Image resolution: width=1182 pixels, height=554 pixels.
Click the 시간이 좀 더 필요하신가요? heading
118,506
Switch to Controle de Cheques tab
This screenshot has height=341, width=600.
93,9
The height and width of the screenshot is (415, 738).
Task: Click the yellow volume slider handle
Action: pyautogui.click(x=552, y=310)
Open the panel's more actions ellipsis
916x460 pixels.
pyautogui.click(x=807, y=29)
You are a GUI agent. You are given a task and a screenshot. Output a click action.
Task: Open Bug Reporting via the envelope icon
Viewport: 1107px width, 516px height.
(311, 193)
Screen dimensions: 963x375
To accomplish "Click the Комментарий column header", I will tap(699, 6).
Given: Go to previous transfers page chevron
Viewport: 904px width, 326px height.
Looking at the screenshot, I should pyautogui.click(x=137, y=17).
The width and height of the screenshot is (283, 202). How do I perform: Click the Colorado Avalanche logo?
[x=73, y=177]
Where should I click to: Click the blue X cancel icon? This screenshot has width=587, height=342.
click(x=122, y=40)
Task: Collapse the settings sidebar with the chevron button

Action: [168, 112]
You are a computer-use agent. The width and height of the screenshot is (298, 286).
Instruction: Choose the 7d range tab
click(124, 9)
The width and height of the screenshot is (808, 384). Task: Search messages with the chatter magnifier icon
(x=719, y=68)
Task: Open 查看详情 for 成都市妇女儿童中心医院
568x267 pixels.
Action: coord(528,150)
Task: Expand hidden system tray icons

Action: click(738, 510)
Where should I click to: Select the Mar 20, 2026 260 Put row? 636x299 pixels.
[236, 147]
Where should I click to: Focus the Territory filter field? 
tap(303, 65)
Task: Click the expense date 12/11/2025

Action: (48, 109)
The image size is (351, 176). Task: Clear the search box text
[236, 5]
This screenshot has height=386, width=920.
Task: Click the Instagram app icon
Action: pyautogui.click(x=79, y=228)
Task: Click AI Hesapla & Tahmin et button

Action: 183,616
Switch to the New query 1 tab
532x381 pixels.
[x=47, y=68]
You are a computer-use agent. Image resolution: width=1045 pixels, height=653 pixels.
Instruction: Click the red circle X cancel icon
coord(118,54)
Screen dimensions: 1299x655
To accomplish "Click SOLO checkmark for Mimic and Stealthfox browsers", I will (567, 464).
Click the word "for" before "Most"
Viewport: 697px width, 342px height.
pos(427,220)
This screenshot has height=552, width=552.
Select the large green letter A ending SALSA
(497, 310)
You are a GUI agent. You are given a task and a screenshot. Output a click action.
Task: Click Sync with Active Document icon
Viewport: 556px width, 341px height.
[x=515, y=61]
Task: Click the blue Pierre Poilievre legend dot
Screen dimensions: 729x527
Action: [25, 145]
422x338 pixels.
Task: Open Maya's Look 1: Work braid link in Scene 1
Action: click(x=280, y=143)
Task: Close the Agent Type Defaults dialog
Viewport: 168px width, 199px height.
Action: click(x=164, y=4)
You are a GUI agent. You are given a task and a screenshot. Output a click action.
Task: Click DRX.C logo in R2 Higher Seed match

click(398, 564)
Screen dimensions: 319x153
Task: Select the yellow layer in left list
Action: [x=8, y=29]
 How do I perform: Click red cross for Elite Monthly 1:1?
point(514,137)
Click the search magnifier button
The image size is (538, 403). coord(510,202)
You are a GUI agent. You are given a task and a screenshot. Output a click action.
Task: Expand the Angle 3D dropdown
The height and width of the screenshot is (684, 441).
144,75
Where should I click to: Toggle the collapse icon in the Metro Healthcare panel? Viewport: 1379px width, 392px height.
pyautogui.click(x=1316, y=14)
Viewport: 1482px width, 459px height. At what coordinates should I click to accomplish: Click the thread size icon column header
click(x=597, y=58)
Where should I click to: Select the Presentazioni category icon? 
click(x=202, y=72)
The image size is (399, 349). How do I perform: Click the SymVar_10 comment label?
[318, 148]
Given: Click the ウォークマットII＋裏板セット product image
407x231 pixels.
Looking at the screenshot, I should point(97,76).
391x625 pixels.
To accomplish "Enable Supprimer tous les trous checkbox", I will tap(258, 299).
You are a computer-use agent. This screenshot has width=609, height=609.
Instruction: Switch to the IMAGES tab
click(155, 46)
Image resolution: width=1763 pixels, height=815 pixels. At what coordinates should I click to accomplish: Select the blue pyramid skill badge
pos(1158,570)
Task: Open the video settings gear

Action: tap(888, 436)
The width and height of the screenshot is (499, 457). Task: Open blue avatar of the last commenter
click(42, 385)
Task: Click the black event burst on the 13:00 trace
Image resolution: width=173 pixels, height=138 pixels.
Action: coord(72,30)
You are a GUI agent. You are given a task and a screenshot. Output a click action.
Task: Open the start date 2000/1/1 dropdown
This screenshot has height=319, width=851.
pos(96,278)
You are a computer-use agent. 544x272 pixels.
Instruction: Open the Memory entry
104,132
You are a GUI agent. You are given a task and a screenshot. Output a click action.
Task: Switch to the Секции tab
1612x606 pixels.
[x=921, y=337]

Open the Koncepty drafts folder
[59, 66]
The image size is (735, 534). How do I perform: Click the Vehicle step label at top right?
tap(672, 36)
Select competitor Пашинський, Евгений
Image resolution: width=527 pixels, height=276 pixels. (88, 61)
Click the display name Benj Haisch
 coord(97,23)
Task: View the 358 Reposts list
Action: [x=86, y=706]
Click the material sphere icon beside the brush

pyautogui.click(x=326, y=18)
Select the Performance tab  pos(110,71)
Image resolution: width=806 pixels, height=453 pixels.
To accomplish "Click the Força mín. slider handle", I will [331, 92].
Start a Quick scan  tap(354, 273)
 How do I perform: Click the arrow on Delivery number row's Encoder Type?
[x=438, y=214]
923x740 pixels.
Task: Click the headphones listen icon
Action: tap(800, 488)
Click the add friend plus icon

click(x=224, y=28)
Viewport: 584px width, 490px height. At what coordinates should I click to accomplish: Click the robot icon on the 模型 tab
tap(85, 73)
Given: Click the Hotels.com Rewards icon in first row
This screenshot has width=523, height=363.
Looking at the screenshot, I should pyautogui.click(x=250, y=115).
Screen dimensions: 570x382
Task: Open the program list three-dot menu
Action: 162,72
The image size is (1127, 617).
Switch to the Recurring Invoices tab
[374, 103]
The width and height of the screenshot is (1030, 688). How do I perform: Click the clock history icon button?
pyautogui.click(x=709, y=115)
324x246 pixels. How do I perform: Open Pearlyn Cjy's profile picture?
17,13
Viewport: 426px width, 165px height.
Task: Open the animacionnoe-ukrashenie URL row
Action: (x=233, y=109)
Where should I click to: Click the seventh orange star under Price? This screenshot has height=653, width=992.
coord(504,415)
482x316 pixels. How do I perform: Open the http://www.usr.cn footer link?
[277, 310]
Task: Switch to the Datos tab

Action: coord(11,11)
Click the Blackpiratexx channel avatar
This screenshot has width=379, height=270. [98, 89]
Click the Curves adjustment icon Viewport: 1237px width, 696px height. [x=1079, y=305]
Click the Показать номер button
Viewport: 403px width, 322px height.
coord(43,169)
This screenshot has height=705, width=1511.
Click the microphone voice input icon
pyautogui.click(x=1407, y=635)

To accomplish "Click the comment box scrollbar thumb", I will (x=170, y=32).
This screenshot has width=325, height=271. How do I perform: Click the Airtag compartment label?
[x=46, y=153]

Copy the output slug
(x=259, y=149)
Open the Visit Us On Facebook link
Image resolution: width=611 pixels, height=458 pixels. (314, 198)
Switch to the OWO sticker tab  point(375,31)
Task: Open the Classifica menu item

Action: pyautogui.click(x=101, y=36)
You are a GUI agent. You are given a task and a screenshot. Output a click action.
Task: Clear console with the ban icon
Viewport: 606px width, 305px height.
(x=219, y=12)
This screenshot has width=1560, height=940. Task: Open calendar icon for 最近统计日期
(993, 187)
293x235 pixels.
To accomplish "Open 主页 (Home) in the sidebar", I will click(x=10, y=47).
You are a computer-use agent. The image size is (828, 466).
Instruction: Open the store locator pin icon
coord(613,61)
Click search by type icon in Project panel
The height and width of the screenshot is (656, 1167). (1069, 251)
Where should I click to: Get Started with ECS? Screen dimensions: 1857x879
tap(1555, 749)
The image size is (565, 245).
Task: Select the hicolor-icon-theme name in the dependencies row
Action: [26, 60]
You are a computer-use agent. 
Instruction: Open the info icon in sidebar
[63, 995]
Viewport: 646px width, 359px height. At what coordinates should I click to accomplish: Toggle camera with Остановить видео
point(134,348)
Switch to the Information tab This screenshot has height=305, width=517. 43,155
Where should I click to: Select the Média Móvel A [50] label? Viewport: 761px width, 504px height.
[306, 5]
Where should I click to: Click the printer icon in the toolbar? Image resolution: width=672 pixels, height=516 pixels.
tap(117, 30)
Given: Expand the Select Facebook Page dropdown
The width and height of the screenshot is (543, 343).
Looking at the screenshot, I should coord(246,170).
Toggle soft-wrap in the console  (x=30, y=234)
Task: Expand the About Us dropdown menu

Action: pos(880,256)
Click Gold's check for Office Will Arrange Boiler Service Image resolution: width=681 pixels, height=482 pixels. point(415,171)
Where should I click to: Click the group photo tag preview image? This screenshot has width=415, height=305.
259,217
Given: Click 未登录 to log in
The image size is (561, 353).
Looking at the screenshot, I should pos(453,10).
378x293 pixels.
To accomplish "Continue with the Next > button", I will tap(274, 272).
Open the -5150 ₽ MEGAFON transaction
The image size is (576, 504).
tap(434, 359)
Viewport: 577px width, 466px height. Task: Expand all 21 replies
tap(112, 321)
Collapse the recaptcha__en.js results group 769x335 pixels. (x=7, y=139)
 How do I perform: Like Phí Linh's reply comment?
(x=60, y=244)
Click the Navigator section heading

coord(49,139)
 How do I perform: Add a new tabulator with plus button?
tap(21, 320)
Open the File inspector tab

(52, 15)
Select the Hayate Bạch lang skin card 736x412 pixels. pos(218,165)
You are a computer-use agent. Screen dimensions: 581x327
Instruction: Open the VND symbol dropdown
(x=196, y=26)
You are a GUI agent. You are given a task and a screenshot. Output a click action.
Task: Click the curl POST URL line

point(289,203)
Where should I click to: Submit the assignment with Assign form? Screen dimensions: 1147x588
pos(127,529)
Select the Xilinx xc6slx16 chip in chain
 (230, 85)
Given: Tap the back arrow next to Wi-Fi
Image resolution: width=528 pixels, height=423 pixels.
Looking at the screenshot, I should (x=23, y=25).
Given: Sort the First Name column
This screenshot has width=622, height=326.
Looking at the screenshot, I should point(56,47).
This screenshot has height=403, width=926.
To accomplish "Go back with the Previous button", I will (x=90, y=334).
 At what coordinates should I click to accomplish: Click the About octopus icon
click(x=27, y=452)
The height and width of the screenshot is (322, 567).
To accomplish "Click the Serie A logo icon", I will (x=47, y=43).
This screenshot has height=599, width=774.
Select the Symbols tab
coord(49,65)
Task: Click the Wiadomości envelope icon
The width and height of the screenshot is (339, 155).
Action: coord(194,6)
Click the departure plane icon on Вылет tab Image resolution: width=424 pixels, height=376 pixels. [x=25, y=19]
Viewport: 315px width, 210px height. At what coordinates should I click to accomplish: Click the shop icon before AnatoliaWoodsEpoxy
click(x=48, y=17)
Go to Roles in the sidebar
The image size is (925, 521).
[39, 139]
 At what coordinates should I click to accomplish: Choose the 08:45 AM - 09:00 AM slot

## Exercise objective:
How many lines in the records above contain the word "console"? Reply with the number alone.

## Result:
2